Au début de son procès davantage mené à charge qu’à décharge, l’opinion publique est convaincue que c’est un assassinat. Le vocabulaire pour la définir est très fleuri, on la décrie notamment comme une hyène, une jeune femme froide et calculatrice.
Cependant, l’auteur, Philippe Jaenada, décide de ne pas suivre cet avis et rétablit grâce à de nombreuses recherches les vérités qui ont été tues, mais aussi les témoignages qui ont été détournés pendant le procès pour davantage acculer l’accusée.

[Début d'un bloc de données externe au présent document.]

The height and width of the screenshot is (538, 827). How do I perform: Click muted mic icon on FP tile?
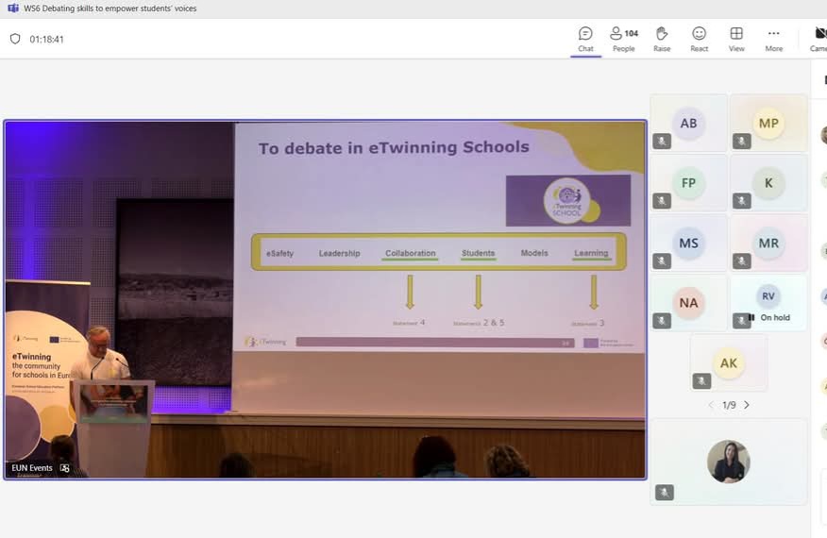tap(662, 201)
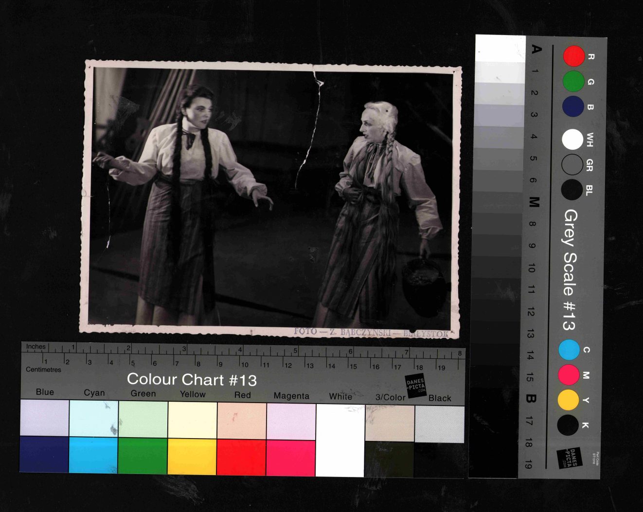Click the Danes-Picta logo on the colour chart
Image resolution: width=643 pixels, height=512 pixels.
(416, 386)
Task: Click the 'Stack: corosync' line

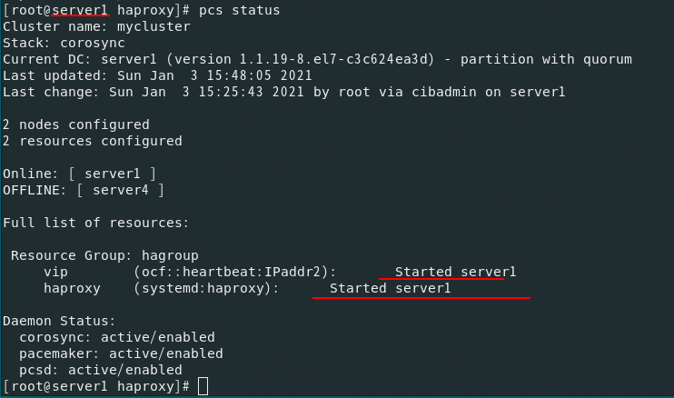Action: tap(64, 43)
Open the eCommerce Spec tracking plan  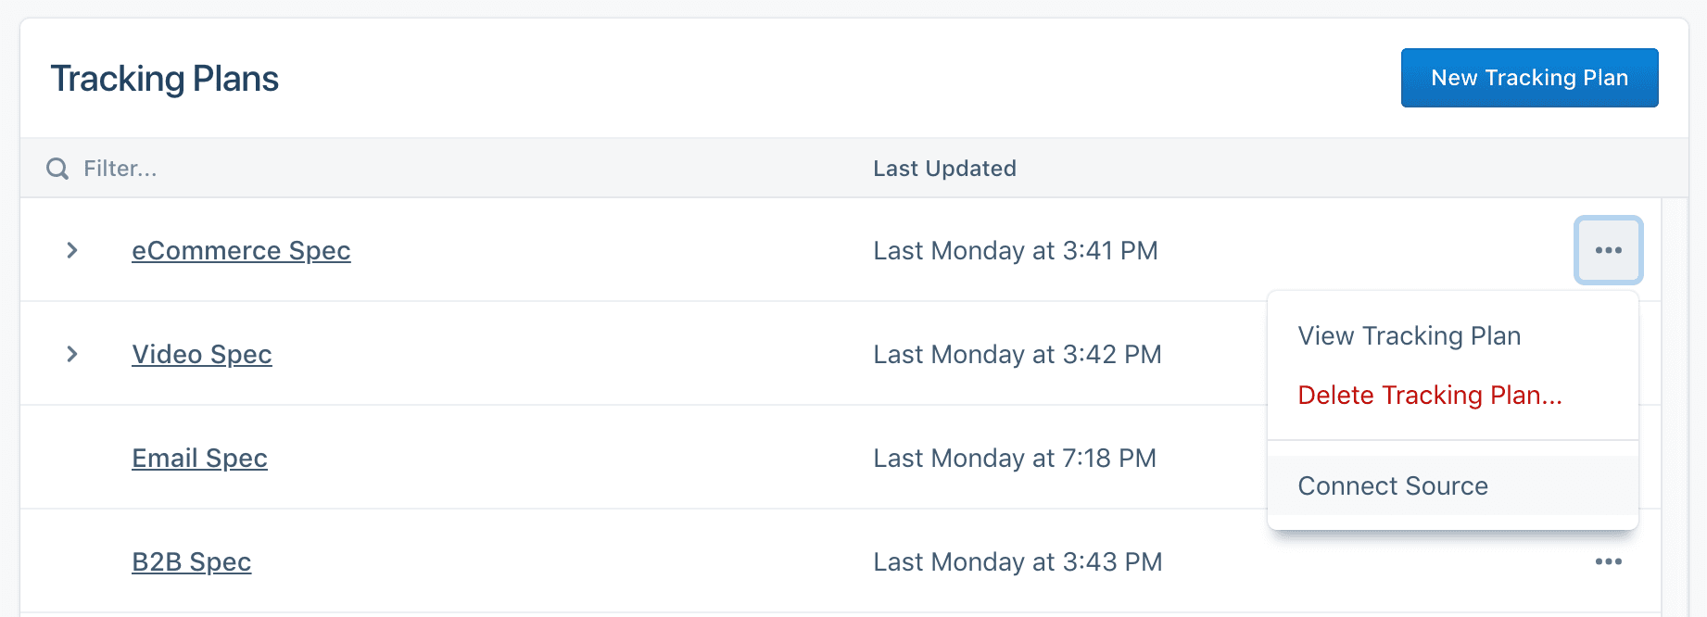pos(241,250)
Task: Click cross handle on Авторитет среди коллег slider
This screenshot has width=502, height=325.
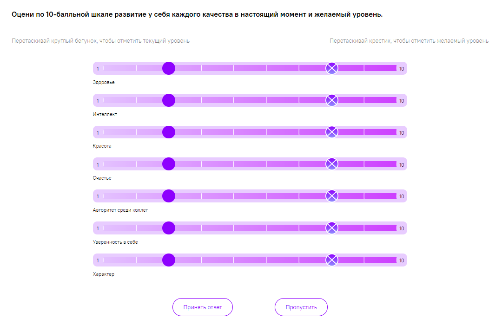Action: click(x=331, y=196)
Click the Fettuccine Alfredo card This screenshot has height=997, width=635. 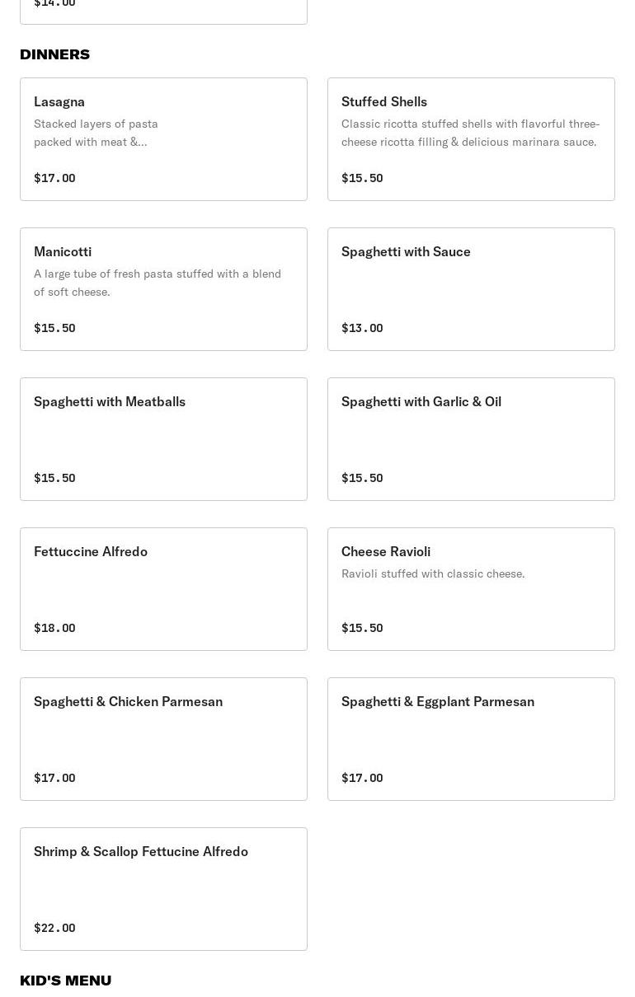pos(163,589)
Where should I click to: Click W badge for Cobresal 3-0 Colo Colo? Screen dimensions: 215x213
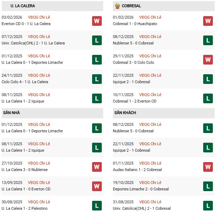208,60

Ce roman est passionnant. La vie de Pauline Dubuisson est passionnante qu’il s’agisse de ses jeunes années ou de son existence après son incarcération à la prison de la Petite Roquette. Elle fait preuve malgré ses tendances suicidaires qui sont plus ou moins présentes selon les périodes de sa vie, d’une force et d’une ténacité incroyable.
Les portraits croisés d’autres femmes traduites devant la justice à la même époque pour des crimes commis sur leurs conjoints et/ou amants est aussi passionnant. J’ai aimé les digressions de l’auteur autant que l’histoire elle-même et c’est pourquoi je recommande vivement ce livre.